The code below filters the DataFrame to include only rows where the "job_skills" column contains “Python”.

df.filter(pl.col("job_skills").list.contains("python")).select(
    pl.col("job_title"), pl.col("company_name"), pl.col("job_skills")
)

The height attribute can be used to count the number of rows that match this condition.

It is equivalent to using the len() function, or .shape[0] to get the number of rows in the filtered DataFrame.

df.filter(pl.col("job_skills").list.contains("python")).height

380909

🛠️ Parse `"job_type_skills"` column¶

Similar to the "job_skills" column, the "job_type_skills" column is also stored as a string. However, the column contains dictionary-like string values as opposed to the list-like string values in the "job_skills" column.

Print the first five non-null values in the "job_type_skills" column to understand its structure and confirm that it is stored as a string.

df.select("job_type_skills").filter(pl.col("job_type_skills").is_not_null()).head(5)

To see a non-truncated view of the first row, retrieve the first non-null value in the "job_type_skills" column and print it.

df.filter(pl.col("job_type_skills").is_not_null()).get_column("job_type_skills").item(0)

"{'analyst_tools': ['power bi', 'tableau'], 'programming': ['r', 'python', 'sql', 'nosql']}"

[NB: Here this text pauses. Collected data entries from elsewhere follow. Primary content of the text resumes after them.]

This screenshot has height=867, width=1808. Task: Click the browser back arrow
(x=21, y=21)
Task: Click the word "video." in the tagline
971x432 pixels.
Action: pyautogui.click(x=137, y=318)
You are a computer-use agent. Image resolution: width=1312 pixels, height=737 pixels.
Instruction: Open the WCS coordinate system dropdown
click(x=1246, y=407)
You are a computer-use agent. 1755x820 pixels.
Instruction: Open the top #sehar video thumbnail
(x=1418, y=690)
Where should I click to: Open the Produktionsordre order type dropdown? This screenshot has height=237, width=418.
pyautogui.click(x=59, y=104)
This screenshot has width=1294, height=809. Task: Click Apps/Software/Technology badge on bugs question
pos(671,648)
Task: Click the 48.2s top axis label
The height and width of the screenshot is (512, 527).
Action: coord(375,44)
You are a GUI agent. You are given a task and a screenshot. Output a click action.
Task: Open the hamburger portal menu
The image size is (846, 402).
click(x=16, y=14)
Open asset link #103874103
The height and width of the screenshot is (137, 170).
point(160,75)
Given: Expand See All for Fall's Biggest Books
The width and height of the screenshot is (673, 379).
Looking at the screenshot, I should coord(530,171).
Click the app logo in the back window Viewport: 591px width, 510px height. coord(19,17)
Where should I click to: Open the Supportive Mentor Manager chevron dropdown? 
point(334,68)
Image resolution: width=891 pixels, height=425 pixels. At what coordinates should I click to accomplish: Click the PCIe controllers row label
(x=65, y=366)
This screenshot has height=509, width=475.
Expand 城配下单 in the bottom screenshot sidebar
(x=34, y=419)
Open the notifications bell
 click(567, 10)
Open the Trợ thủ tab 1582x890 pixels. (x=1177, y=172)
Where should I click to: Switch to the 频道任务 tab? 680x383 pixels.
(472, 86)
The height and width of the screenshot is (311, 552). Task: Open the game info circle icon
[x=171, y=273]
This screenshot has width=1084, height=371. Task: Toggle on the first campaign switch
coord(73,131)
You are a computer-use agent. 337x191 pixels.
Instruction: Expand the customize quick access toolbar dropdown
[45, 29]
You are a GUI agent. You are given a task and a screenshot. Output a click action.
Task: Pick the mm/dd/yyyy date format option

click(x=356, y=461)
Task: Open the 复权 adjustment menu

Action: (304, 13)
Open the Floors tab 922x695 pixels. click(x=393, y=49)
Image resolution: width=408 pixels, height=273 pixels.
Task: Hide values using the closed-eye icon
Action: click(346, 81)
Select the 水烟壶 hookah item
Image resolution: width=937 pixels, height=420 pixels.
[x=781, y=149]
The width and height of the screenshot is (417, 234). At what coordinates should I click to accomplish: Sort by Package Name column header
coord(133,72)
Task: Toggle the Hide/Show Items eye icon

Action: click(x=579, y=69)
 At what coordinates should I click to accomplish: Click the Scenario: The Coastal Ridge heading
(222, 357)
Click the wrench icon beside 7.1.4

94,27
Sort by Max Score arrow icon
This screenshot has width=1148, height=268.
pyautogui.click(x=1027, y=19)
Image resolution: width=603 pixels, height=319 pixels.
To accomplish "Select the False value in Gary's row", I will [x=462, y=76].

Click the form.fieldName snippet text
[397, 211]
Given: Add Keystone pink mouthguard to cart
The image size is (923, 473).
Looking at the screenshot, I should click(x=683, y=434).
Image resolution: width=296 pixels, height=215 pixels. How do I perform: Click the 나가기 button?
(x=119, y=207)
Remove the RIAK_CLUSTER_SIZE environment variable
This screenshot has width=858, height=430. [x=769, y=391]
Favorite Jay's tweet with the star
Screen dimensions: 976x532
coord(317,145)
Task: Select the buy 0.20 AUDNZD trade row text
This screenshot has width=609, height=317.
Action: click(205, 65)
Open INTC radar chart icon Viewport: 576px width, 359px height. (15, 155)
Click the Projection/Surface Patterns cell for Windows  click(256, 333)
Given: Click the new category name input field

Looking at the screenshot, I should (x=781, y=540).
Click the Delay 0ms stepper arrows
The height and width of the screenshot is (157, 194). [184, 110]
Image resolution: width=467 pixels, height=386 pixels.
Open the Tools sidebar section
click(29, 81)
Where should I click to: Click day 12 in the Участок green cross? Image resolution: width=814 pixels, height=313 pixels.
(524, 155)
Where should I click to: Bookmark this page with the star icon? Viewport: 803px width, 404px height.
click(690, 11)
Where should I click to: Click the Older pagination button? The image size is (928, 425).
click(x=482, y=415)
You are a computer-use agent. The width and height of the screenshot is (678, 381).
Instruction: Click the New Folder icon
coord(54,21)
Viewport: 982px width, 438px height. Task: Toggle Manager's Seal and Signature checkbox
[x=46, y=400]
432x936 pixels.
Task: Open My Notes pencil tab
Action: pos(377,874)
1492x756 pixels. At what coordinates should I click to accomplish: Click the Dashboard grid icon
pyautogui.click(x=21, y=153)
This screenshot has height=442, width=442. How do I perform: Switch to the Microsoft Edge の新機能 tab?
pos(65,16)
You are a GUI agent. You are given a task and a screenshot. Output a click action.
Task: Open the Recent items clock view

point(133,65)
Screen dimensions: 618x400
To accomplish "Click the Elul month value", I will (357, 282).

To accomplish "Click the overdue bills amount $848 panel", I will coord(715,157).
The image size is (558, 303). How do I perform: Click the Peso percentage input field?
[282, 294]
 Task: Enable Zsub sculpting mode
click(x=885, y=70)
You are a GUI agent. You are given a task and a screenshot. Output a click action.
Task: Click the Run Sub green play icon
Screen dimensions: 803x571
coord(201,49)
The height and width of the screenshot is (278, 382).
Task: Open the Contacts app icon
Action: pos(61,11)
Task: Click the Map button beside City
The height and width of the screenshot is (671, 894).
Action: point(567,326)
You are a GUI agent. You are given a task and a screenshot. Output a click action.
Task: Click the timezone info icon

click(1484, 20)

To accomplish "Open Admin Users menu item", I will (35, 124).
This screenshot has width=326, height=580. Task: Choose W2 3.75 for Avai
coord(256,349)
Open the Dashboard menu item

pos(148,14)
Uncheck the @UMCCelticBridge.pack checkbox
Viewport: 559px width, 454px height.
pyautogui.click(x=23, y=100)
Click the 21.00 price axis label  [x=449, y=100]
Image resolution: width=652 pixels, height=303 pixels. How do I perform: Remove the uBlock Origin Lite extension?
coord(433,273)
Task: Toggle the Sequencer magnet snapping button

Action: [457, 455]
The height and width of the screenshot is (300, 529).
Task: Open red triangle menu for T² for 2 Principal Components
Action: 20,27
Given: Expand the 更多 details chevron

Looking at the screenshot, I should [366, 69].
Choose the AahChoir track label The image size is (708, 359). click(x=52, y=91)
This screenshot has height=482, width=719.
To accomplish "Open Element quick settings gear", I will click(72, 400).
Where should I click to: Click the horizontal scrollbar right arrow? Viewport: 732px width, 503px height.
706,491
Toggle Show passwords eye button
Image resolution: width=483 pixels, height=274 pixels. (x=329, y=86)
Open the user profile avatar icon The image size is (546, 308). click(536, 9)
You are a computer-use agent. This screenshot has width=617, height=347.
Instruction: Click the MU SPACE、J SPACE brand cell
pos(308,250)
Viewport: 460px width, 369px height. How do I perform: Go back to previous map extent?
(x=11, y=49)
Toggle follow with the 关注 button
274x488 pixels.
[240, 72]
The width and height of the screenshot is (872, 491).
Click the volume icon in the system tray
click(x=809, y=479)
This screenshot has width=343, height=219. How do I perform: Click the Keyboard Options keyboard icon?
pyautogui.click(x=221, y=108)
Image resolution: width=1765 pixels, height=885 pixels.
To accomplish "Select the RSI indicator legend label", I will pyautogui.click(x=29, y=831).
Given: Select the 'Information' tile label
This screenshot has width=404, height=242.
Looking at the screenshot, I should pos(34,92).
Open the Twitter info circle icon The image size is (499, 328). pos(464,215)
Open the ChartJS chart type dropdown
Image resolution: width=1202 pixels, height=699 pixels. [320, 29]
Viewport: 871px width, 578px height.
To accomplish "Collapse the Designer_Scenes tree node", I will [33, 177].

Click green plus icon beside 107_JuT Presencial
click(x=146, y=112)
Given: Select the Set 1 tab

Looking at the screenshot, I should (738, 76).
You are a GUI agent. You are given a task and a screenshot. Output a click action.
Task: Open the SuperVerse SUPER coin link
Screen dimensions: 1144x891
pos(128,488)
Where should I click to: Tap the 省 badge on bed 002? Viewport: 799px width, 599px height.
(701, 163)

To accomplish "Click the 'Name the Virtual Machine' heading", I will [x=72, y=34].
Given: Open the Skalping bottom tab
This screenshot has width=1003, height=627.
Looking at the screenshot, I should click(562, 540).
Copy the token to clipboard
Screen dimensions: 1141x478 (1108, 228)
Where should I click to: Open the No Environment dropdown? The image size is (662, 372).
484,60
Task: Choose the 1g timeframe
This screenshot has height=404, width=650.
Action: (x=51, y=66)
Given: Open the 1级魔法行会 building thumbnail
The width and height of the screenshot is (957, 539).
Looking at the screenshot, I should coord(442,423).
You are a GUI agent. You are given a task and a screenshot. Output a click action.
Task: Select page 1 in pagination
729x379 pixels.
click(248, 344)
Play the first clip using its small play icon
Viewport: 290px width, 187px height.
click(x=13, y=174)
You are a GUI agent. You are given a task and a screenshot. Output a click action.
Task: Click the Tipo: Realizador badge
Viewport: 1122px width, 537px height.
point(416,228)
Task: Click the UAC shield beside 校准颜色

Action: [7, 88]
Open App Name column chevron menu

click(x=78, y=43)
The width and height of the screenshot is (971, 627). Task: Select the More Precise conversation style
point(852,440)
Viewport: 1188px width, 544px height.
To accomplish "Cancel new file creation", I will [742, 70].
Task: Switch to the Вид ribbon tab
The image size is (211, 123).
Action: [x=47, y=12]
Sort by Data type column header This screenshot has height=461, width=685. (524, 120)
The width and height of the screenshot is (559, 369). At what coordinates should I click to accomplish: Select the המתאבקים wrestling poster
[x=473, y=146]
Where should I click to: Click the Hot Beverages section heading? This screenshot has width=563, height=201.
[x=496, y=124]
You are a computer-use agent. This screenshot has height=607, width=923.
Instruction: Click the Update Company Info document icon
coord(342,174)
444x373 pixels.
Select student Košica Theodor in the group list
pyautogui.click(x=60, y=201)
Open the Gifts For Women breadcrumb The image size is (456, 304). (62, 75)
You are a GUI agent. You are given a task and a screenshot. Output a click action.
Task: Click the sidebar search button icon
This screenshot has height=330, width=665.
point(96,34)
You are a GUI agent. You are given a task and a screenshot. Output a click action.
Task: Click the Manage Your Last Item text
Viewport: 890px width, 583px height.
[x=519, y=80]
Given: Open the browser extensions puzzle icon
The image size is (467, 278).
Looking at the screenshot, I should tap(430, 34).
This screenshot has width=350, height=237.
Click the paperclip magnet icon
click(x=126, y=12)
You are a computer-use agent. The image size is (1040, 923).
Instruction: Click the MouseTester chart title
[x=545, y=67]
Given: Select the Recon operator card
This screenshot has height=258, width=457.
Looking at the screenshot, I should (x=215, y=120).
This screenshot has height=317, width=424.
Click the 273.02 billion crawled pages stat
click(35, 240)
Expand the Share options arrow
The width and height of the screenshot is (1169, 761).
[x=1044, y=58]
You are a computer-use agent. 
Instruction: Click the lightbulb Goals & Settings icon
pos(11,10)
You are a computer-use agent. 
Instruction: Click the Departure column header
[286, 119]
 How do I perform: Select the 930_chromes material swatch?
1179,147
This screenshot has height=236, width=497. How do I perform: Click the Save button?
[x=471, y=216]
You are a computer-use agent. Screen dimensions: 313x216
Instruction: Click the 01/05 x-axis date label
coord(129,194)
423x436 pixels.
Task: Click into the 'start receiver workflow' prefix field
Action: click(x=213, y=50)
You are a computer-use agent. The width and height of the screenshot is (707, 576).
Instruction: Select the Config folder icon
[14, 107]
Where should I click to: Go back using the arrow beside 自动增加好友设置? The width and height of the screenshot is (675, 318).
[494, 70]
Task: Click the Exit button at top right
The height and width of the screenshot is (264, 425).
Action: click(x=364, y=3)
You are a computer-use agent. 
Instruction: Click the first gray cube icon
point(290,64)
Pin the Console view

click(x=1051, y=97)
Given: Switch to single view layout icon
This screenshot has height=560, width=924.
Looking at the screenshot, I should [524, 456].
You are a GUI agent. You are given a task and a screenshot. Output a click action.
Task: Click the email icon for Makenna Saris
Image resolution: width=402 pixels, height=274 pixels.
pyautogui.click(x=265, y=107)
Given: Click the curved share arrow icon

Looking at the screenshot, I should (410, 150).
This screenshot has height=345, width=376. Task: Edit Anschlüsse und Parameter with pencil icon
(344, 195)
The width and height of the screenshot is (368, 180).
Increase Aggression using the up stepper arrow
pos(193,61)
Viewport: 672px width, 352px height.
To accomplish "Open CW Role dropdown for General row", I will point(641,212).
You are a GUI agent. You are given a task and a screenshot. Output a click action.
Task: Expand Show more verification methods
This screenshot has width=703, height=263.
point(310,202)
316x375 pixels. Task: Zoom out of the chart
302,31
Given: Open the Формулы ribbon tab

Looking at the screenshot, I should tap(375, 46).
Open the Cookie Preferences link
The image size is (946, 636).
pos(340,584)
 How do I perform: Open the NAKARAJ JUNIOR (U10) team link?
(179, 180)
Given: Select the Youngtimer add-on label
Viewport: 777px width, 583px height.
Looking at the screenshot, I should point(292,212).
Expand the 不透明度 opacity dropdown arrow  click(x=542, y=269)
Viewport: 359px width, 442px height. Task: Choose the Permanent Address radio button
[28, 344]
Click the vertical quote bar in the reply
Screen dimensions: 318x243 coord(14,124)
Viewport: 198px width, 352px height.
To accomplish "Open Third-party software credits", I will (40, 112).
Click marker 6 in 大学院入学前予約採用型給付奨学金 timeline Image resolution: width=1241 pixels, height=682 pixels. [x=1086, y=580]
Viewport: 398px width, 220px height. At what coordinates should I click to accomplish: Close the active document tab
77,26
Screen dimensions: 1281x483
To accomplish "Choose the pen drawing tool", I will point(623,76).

Check the data type of the "job_type_skills" column to confirm that it is currently stored as a string.

df.schema["job_type_skills"]

String

The output shows that the "job_type_skills" column contains string representations of dictionaries, where each dictionary has a job type as the key and a list of skills as the value. For example, one of the values is (added line breaks for readability):

"{
    'analyst_tools': ['power bi', 'tableau'],
    'programming': ['r', 'python', 'sql', 'nosql']
}"

There are two keys in the dictionary: "analyst_tools" and "programming". The value for each key is a list of skills relevant to that job type. For instance, the “programming” key has a list of programming languages and technologies such as “r”, “python”, “sql”, and “nosql”.

Structs in Polars

A Struct in Polars is:

A single column that contains multiple named, typed subcolumns.

Example:

Struct({ analyst_tools: List(Utf8), programming: List(Utf8) })

Visually:

job_type_skills
{analyst_tools: [...], programming: [...]}
{analyst_tools: [...], programming: [...]}

But internally it is not stored row-by-row like Python dictionaries. While you don’t need to understand the internal storage format of Struct to work with it, it is helpful to know that it is not stored as a string, but rather as a structured data type that allows for efficient querying and manipulation of the nested data.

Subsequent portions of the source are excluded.